## Work instructions
In the listing below, a line holding "The image size is (800, 867)." and a line holding "This screenshot has height=798, width=1322." mark the range. Retype both exactly, with all lines between them.

## Entries shown

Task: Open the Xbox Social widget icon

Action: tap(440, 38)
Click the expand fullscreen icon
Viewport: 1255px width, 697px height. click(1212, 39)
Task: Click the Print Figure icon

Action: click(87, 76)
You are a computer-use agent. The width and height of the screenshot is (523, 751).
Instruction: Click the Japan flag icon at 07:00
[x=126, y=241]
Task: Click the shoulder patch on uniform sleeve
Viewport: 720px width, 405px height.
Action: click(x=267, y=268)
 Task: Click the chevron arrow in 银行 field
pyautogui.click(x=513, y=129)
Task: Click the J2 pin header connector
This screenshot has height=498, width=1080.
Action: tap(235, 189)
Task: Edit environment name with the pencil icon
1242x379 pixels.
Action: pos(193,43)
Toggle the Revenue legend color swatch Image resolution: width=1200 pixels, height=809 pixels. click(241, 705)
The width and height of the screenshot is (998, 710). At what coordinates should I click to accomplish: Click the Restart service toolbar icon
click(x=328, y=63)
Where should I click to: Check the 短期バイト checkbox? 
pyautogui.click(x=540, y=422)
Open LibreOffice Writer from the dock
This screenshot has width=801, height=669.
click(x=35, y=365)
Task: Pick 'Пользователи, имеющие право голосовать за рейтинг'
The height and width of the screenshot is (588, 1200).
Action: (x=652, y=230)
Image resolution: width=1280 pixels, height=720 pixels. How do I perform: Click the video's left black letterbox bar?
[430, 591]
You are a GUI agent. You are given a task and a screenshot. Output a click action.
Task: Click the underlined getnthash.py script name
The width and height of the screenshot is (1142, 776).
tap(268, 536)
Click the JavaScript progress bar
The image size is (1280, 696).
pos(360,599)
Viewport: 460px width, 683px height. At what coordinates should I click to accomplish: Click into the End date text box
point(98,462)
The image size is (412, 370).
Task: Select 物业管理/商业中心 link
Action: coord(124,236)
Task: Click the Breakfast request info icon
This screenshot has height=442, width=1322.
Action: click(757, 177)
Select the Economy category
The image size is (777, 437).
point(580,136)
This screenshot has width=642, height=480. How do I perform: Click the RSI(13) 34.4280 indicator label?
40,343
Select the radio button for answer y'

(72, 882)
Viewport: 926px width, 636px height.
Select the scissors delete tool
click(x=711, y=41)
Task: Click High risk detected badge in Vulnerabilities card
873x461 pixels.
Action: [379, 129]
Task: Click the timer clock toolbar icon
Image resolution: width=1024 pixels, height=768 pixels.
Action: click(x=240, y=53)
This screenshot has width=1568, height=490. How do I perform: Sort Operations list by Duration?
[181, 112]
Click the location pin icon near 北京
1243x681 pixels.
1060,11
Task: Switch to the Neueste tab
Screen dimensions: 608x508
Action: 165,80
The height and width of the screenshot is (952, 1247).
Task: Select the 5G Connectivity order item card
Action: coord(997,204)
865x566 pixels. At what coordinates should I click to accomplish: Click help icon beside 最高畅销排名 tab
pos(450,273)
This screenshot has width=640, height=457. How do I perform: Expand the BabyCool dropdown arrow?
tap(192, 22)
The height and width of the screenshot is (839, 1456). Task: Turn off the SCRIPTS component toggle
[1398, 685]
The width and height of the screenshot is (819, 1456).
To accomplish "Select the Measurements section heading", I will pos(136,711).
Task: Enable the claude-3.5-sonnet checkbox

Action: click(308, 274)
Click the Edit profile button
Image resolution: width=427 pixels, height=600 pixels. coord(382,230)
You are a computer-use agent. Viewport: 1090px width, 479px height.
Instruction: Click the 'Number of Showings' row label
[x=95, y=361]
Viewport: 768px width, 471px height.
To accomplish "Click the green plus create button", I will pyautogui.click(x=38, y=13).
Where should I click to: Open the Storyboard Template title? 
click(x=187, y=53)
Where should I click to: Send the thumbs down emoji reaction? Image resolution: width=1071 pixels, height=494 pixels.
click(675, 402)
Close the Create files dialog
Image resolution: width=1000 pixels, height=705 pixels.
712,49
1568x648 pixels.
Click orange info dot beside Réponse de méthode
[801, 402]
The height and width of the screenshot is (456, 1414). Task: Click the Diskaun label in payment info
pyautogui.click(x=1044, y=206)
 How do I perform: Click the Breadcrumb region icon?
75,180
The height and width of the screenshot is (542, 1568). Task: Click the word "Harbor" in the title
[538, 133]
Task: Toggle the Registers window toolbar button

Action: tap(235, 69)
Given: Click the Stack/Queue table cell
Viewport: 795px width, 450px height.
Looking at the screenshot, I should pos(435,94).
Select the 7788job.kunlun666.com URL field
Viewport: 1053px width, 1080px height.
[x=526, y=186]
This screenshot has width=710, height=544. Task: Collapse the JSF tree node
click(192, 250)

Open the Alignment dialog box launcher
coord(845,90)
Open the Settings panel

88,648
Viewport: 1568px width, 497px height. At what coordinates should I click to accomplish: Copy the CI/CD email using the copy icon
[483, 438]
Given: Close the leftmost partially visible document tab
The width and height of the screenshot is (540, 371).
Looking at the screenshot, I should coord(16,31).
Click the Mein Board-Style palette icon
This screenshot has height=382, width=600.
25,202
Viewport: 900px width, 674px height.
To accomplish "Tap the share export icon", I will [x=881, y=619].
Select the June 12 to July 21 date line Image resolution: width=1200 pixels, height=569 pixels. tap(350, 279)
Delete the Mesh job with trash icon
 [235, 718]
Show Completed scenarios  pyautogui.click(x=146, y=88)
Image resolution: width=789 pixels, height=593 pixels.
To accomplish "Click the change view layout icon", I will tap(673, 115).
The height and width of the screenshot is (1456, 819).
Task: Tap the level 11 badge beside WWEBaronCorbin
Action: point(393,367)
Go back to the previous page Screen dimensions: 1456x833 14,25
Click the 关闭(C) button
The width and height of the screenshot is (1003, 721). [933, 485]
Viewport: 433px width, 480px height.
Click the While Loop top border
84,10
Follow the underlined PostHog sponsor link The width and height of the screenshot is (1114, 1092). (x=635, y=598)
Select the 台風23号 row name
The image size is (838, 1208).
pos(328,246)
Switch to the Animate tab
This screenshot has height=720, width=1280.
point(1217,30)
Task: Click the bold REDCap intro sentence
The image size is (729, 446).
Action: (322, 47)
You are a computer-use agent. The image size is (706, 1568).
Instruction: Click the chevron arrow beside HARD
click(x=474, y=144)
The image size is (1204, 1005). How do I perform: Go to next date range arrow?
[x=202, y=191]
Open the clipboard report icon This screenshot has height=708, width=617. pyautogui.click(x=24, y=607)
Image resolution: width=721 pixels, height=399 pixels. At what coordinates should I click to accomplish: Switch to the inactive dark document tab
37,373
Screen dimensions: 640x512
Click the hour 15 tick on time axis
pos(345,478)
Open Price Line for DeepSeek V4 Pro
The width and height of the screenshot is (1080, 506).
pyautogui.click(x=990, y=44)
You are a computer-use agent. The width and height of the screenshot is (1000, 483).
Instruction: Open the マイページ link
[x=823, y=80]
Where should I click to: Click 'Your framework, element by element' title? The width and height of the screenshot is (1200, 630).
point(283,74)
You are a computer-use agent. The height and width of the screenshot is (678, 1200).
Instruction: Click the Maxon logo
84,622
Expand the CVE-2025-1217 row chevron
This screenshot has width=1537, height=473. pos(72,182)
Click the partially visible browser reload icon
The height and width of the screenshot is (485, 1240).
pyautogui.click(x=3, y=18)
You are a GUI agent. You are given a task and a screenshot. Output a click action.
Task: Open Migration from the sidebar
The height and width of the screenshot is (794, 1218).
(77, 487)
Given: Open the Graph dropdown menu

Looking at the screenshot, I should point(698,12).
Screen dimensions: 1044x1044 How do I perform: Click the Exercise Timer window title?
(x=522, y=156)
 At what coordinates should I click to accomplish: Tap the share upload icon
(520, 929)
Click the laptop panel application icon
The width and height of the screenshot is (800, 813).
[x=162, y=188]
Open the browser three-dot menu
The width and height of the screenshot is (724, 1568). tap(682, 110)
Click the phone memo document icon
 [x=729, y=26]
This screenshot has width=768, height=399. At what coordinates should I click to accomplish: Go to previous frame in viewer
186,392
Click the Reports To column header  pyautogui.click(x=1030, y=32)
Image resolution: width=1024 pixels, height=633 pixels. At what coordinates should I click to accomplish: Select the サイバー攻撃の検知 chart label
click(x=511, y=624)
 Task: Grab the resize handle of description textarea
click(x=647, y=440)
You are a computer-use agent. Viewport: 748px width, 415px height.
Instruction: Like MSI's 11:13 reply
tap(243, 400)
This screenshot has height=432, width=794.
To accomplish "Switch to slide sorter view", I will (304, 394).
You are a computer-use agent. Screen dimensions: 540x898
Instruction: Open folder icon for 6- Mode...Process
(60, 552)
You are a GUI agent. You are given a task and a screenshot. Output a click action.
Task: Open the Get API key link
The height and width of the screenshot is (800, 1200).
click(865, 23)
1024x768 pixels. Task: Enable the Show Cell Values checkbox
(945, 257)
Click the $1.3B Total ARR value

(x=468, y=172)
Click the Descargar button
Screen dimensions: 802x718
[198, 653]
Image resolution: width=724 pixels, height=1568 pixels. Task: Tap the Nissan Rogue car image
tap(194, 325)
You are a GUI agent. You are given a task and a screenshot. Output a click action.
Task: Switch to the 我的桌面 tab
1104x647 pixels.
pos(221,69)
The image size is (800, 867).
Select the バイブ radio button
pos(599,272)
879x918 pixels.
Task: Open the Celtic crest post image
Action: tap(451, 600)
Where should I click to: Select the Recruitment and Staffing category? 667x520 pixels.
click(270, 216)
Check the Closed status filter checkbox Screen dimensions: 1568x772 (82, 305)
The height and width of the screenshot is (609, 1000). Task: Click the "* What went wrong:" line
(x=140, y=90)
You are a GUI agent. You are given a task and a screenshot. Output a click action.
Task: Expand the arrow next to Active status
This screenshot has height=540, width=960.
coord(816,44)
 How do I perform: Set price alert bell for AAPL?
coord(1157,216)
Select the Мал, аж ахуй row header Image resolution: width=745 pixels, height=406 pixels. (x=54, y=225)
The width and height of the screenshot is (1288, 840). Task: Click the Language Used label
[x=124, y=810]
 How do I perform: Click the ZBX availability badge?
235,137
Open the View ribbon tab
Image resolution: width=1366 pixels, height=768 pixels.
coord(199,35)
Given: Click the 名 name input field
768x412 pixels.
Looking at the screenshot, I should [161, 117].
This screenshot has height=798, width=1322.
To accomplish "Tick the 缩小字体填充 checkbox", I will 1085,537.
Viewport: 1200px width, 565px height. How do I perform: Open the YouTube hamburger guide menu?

## Exercise output
The image size is (800, 867).
Select the バイブ radio button
pos(599,272)
879x918 pixels.
Task: Open the Celtic crest post image
Action: tap(451, 600)
Where should I click to: Select the Recruitment and Staffing category? 667x520 pixels.
click(270, 216)
Check the Closed status filter checkbox Screen dimensions: 1568x772 (82, 305)
The height and width of the screenshot is (609, 1000). Task: Click the "* What went wrong:" line
(x=140, y=90)
You are a GUI agent. You are given a task and a screenshot. Output a click action.
Task: Expand the arrow next to Active status
This screenshot has height=540, width=960.
coord(816,44)
 How do I perform: Set price alert bell for AAPL?
coord(1157,216)
Select the Мал, аж ахуй row header Image resolution: width=745 pixels, height=406 pixels. (x=54, y=225)
The width and height of the screenshot is (1288, 840). Task: Click the Language Used label
[x=124, y=810]
 How do I perform: Click the ZBX availability badge?
235,137
Open the View ribbon tab
Image resolution: width=1366 pixels, height=768 pixels.
coord(199,35)
Given: Click the 名 name input field
768x412 pixels.
Looking at the screenshot, I should [161, 117].
This screenshot has height=798, width=1322.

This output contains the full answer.